Every now and then, we observe a pattern and foresee a trend. When this happens, we write about it. In this article, we share a few of the lessons we have learned from 35 years of branding for a financial audience.
Well informed, short on time, and absolutely no patience with fluff. A financial audience can be hard to reach. And although most well-developed brands take a financial audience into account, there are situations in a company ́s journey where this target group becomes particularly important. It could be for an upcoming IPO, a public issue or for an exit. We believe there are a few things to keep in mind when addressing an audience with a very specific mindset.
FIND YOUR NARRATIVE
Surprisingly perhaps, branding for a financial audience begins like any other branding exercise: with thorough research and insight development. Like a dinner guest who shows up in the proper attire, you must find the intersection between what you do well and what is rewarded by the audience. Does one of your subsidiaries have a business model that is highly valued by the audience? Is your growth rate outstanding? Has an acquisition enabled a new business strategy or future solution? Whatever it is you find, make that a central part of your storytelling.
SHOW DON'T TELL
The days when an investor page or a presentation got the job done, are long gone. If a financial audience is crucial to future success, it must be included in your brand’s overall narrative. And that narrative needs be communicated in practice.
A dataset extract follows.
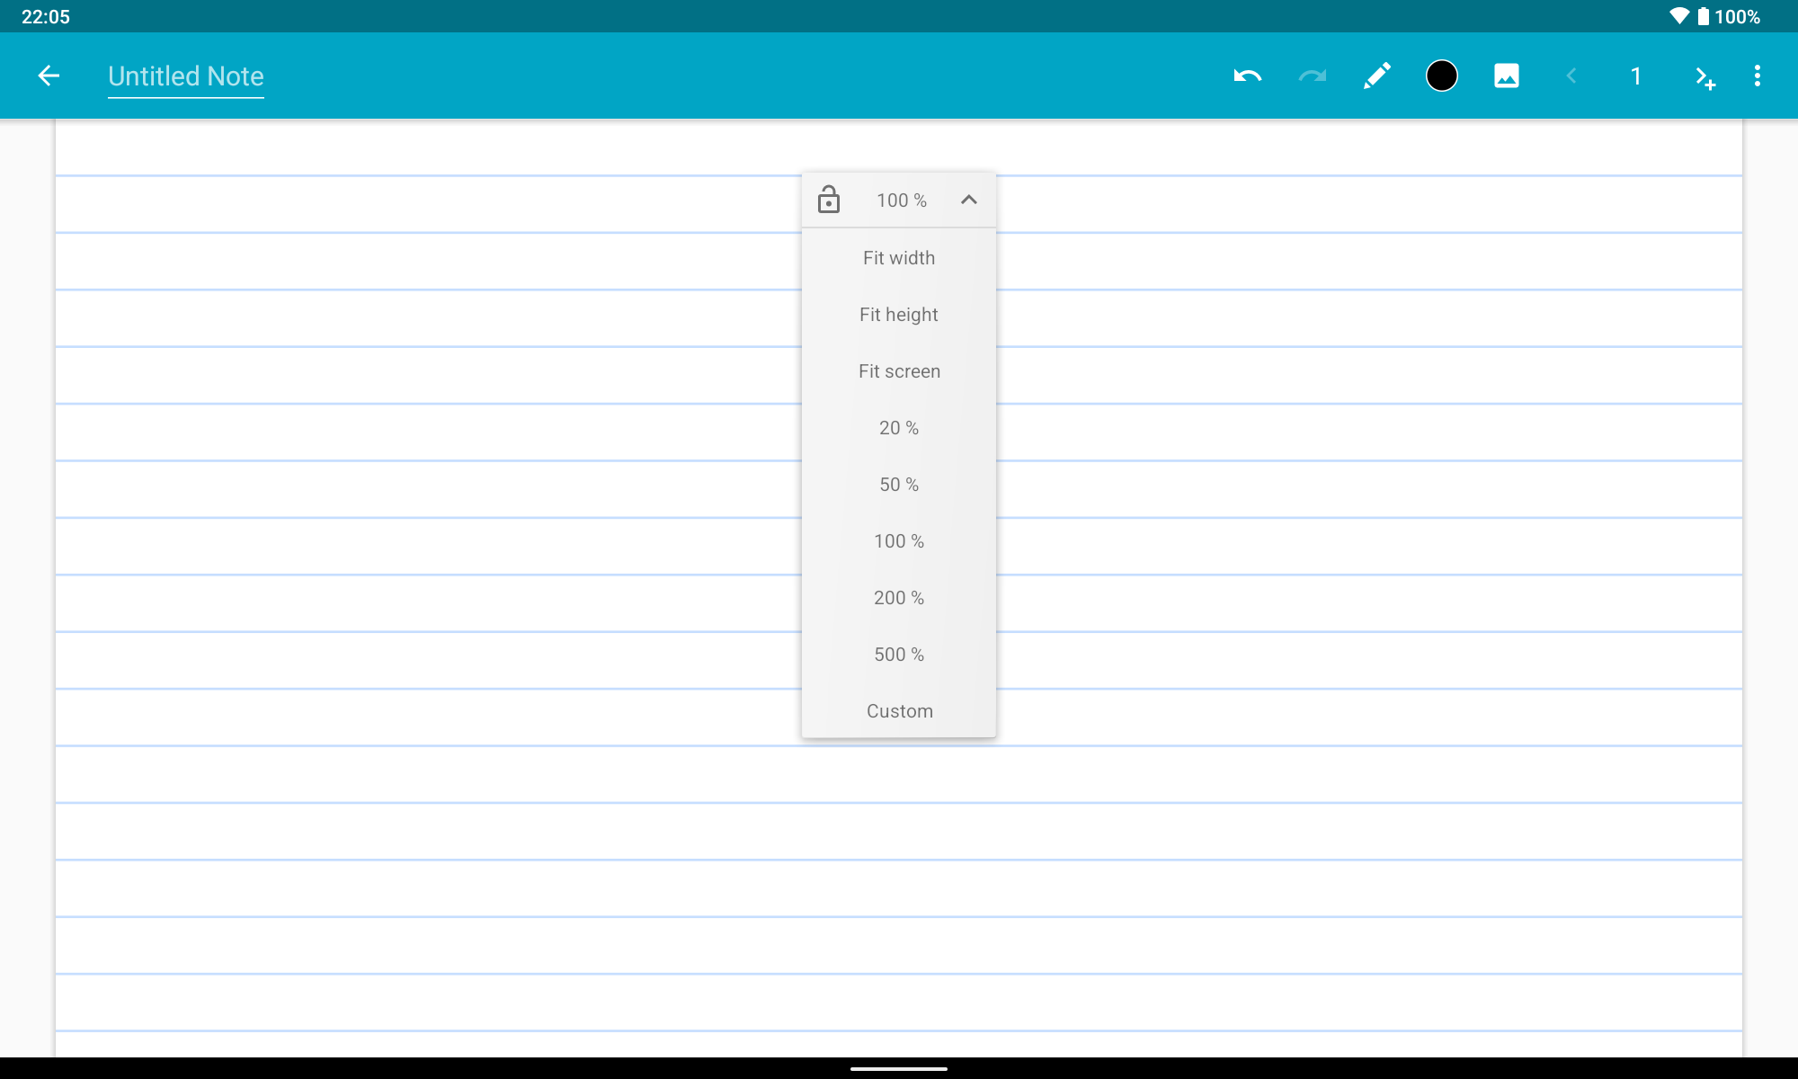Toggle the zoom lock

(829, 199)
Your brilliant digital strategy needs to be reflected in an equally brilliant website. Your strong product offering must be packaged visually and conceptually for its true value is to stand out. If you have future innovations to include in your narrative, the time to launch them is now. There might not be time for a full-scale launch but go for a pilot version so that the audience can at least can sense the future potential.
FIND A COMMON DENOMINATOR
This exercise might leave you with a situation where your narrative towards your financial audience and other audiences are conflicting. If the conflict cannot be solved, this is valuable information that you must move down a different path. Most likely, however, you will find a common denominator for all target groups. And all the work you’ve put in, will be rewarded also by your larger audience.
TIME TO REAP
In our experience, the right branding is the difference between moderate and great success. Yet, the most common mistake is to not do the job thoroughly. It is easy to underestimate the level of competition businesses face today. You should assume that there are a multitude of companies with the exact same business idea approaching the same audience as you. This leaves you with just a few tools to justify your relevance to the market. One of them is brand. And we can’t stress its importance enough.